The delayed response technique
One technique I found very helpful for situational anxiety is what I term the delayed response. Rather than challenging the thousands of probable and possible outcomes I tell them not to challenge them but rather accept them but to test them.
Thus my client advises me that theyare worried about so many outcomes that they cant think, or sleep or eat. I tell them to write down all that they are worried about and put it aside. At an appointed time in the day set yourself one hour to worry and deal with the matters at hand. My clients often think one hour is not enough so I say ok two hours that will mean for 22 hours you are worry free.
The result of course is during that hour, they find that they can easily address the concerns and that many are simply variations on the theme. They are then freed from the crippling effects of anxiety.
My high school self could have benefitted and spared me many an anxious night worrying instead of simply preparing.

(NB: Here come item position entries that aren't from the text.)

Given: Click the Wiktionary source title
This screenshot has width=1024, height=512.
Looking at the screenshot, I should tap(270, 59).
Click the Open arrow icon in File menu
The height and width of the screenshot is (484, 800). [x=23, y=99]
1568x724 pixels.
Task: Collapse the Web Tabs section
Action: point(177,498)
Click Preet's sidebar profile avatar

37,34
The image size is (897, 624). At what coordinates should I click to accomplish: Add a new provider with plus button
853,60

Social anxiety and timed exposure
I have found that in cases of social anxiety which is very prevalent in these post covid days, a variation on the delayed response is very helpful. I have clients who are terrified to be in crowds and go out of their way to avoid gatherings of more than 10 people. They will get off a bus, leave a restaurant and stay home.
I tell them what would happen if there are 11 people. They look pale and anxious. I advise them stay in that room for only 5 minutes. Please set your watch. After 5 minutes leave. They agree but then in our next session proudly tell me they could stay for 10 minutes. By gradually exposing themselves they learn to manage their social anxiety by simply testing it.
THE PANIC ATTACK
A panic attack occurs when all our defences are exhausted. We have worried in our heads and now we have an intense physical reaction. Our heart pounds, we sweat, we feel dizzy, I have had some clients go blind, we collapse. It is the body's reaction to overwhelming stress we are litterally paralyzed and it is terrifying.

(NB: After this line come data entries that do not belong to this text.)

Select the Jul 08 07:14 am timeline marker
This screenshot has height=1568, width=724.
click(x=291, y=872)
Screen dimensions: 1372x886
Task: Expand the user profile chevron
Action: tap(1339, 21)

Many therapists will advise deep breathing at this point but in my experience this simply does not work. The other advice that is often given is to ground yourself or to look at your surroundings again this is futile.

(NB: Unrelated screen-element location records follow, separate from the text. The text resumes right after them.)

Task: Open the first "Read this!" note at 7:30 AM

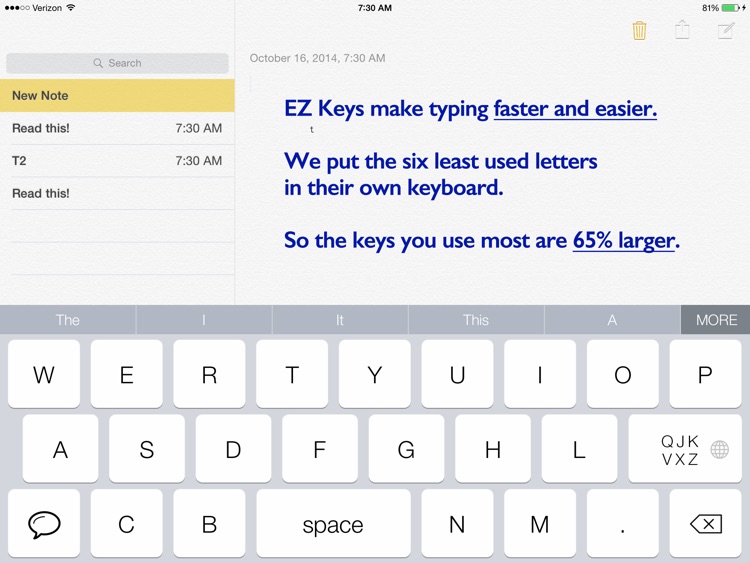Action: pos(117,128)
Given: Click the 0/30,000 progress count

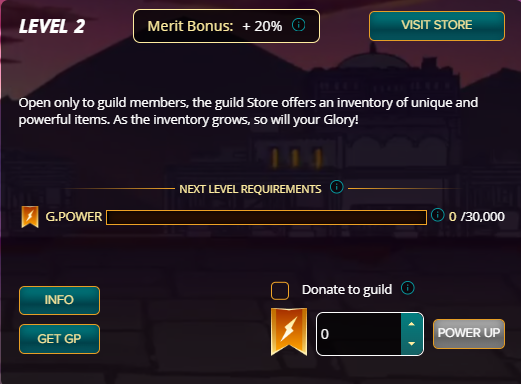Looking at the screenshot, I should click(476, 217).
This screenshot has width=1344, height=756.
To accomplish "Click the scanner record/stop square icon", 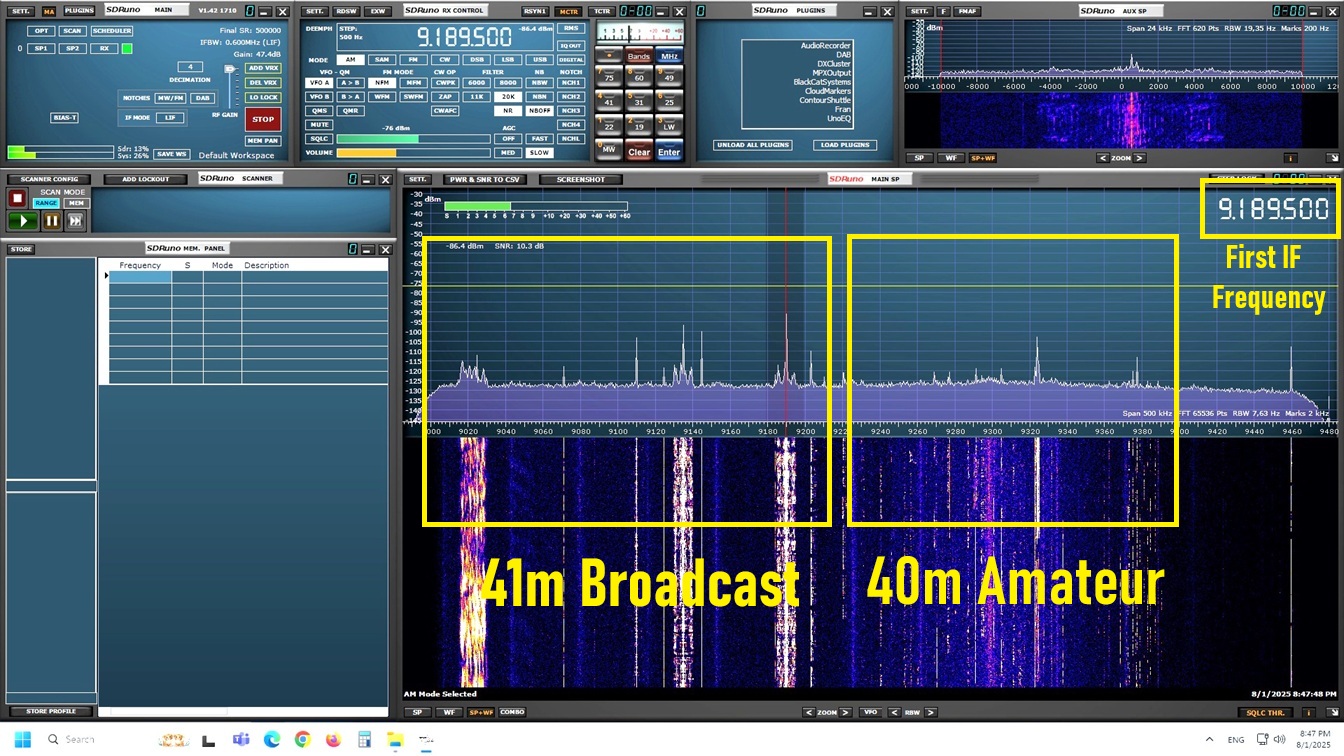I will (17, 198).
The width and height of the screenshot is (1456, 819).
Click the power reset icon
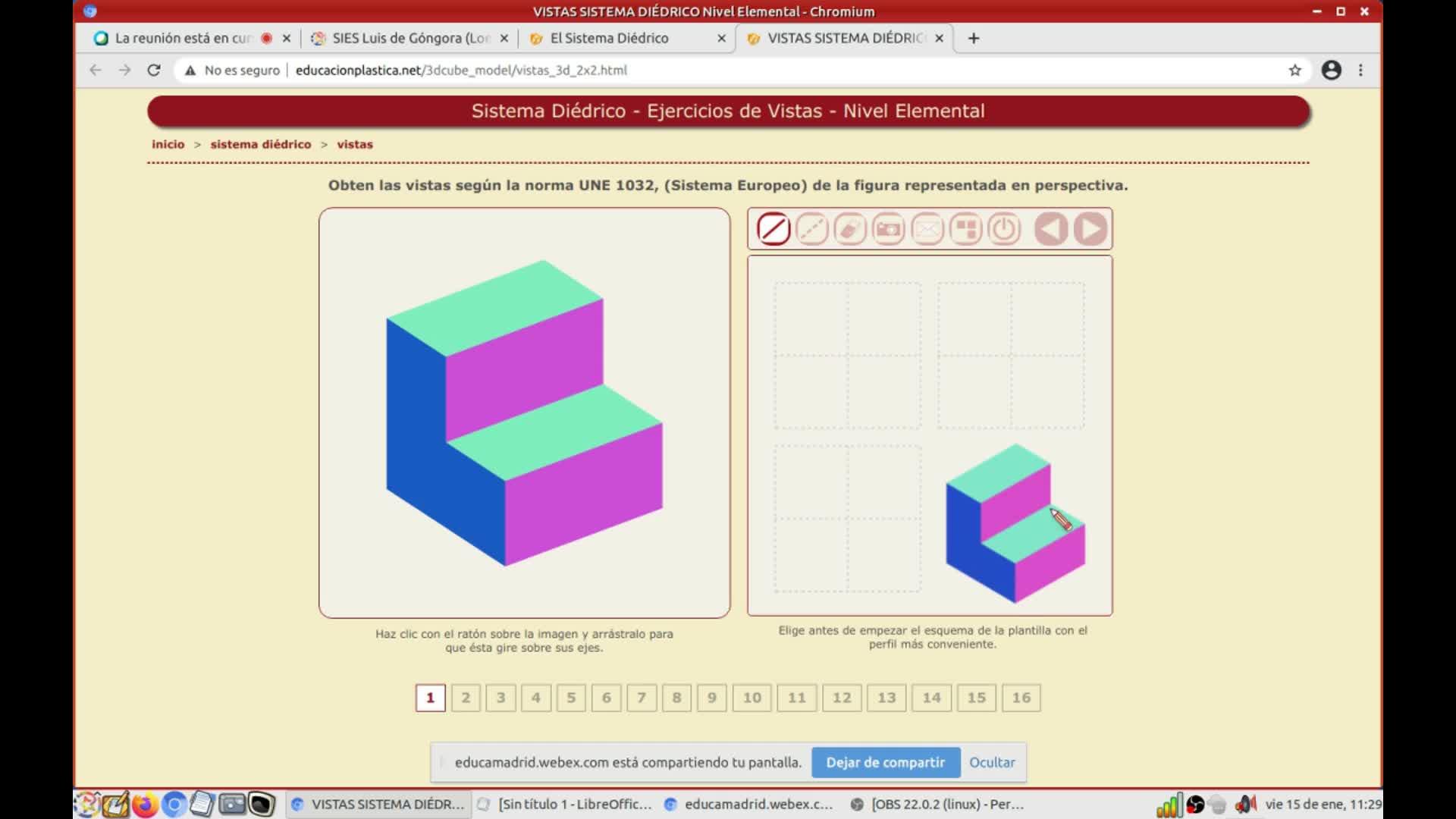point(1004,229)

A panic attack can be likenened to someone who is drowning. As a former dive master I rescued a man in full panic who was drowning. His eyes were wide and he was flailing. There is no way he could have responded to any instruction let alone ground himself. I merely swam beneath him using my scuba tank and grabbing his tank towed him to safety.
Given that a panic attack short circuits our brain we need to look for an automatic response in our bodies not our brains. There is only one system in the brain that is more powerful than anxiety and that is pain. When the brain senses pain all other systems including anxiety cease and all responses go to the source of the pain. Pain is our five alarm fire.
I have a client a middle aged woman who had a panic attack in my office. Much like the drowning man she was incapable of reason and flailed and scattered all my papers. I told her to do exactely what I was doing and did a wall squat. That is sat in an imaginary chair. Unless you are a high level athlete with thunder thighs this will cause pain and discomfort within a minute or two. She obeyed and 30 seconds later collapsed but her panic attack was gone.
I have gone on to recommend this very simple technique to all my clients and it was enabled them to enter places where normally they could not because of panic. The wall squat is simple and can be explained by saying you have back issues.
This is of course not exhaustive and is born entirely out of my experience as a practitioner of some 30 years. I hope it is of assistance.